Alan Unikel, a Chicago-based attorney and editor of The Intellectual Property Newsletter, says that companies need to realize that misappropriating trade secrets can come back to haunt them, as they have for these companies. The best approach is for HR to deal with the issue while interviewing new employees. "You've got to nip it in the bud at the outset," he says.
Typically, Unikel advises HR personnel to ask potential employees if they have any restrictive covenants barring them from competing against their current or former employer. If an employee has a copy of any such document, the recruiter should make a copy of it and pass it on quickly to the legal department before any hiring decision is made.
That's the procedure followed by Mead Data Corp., an information retrieval company in Dayton, Ohio. At times the agreement is an issue, but it doesn't always affect the work an employee will be doing at Mead. "You've got to be even-handed," says Nancy Nash, legal counsel for the information firm's HR department. "That way people expect you'll do the same things to protect your own secrets."
Talent Tree Professionals, which runs 130 temporary placement offices throughout the United States, won't hire anyone for a full-time position who has signed a restrictive covenant or agreement. However, David Seaver, Talent Tree's vice president of HR, notes that occasionally, rival firms will contact the company to get the agreement waived. Sometimes, a compromise can be worked out.
At Pioneer Hi-Bred International, a seedmaker in Des Moines, Iowa, a human resources representative talks with newly hired scientists to make sure that the organization isn't inadvertently getting any proprietary information from them. "If they've been in academia, they may not be thinking that things need to be protected," says Pat Sweeney, patent counsel for Pioneer. "Whoever is doing the hiring has to be aware of this kind of thing."
Where problems often arise is when an organization is strict about its own trade secrets, but acquisitive when it comes to getting at others' proprietary information. "A company may have a trade-secret policy and then they'll hire someone away [from a competitor] and do exactly the thing they tell their employees not to respond to," says Mike Garelick, head of the compensation and human resources practice at consulting firm Towers Perrin in Chicago.
Indeed, this is what hurt MAI Systems in Irvine, California, when it sued an employee for stealing trade secrets.
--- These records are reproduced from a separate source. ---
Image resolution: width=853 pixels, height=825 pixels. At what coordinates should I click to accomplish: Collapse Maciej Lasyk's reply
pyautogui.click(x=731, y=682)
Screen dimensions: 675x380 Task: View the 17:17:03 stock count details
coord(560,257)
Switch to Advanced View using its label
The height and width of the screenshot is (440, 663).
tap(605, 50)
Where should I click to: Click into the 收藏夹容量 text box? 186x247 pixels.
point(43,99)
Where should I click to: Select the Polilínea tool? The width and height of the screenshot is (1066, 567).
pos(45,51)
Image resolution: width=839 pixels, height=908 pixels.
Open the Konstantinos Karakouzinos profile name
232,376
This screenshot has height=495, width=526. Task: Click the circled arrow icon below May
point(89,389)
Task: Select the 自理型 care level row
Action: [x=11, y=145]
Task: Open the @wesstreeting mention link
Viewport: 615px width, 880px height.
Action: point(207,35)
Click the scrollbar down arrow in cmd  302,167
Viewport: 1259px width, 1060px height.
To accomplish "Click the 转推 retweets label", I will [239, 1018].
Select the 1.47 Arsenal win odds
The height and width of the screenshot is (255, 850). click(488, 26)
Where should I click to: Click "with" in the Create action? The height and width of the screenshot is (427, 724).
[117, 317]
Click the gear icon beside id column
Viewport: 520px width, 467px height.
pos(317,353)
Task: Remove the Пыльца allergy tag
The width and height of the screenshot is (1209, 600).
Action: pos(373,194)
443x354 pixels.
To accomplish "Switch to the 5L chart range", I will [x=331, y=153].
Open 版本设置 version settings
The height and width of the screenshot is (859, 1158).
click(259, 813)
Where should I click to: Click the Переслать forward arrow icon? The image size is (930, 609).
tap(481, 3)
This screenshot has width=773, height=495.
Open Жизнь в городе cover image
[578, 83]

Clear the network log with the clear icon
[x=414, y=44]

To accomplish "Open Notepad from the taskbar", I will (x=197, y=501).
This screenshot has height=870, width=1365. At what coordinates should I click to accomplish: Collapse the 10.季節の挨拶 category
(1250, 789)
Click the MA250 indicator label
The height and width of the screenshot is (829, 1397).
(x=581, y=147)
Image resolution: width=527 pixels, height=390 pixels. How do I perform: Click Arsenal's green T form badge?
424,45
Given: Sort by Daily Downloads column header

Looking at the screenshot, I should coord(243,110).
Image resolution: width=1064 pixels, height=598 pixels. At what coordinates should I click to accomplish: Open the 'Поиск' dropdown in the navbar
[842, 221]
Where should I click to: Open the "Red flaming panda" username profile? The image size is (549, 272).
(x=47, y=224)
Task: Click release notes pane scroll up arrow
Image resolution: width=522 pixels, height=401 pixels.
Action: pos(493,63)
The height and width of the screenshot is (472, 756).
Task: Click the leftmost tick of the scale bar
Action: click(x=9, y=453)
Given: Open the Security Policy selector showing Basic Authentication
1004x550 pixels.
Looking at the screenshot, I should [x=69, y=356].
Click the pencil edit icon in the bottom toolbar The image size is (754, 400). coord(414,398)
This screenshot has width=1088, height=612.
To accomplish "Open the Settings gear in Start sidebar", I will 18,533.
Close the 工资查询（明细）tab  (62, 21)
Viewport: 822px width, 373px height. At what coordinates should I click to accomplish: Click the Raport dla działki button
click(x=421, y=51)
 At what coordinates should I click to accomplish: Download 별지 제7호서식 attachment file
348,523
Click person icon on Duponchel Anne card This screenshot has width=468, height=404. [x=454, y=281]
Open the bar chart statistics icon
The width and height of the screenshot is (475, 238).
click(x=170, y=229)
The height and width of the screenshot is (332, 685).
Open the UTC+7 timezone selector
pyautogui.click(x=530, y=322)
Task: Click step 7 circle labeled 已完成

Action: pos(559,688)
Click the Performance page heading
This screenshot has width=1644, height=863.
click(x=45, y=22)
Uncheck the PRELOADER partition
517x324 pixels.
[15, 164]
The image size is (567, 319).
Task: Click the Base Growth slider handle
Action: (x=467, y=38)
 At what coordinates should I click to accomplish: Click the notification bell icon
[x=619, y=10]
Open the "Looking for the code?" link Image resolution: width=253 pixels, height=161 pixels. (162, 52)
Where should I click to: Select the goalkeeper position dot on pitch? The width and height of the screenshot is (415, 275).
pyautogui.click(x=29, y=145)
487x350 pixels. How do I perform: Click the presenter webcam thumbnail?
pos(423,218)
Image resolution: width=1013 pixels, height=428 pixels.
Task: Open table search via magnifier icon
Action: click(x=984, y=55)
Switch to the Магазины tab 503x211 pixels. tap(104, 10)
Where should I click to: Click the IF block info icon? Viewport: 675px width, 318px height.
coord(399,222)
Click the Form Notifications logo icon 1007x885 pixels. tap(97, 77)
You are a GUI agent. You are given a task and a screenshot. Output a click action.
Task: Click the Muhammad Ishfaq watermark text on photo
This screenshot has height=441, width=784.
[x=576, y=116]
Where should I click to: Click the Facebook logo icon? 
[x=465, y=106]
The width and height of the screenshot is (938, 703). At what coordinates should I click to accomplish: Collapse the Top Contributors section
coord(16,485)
The company said an ex-employee used knowledge of proprietary customer lists and service manuals to go after MAI customers. The employee countered that when he had come on board at MAI, management encouraged him to get customer lists from new employees.
This do-as-I-say-not-as-I-do approach sets up a "double bind for people in the organization," Garelick says. "It requires companies to take a delicate look at the ethical considerations of how they want to operate."
Personnel Journal, June 1994, Vol. 73, No. 6, pp. 104-105.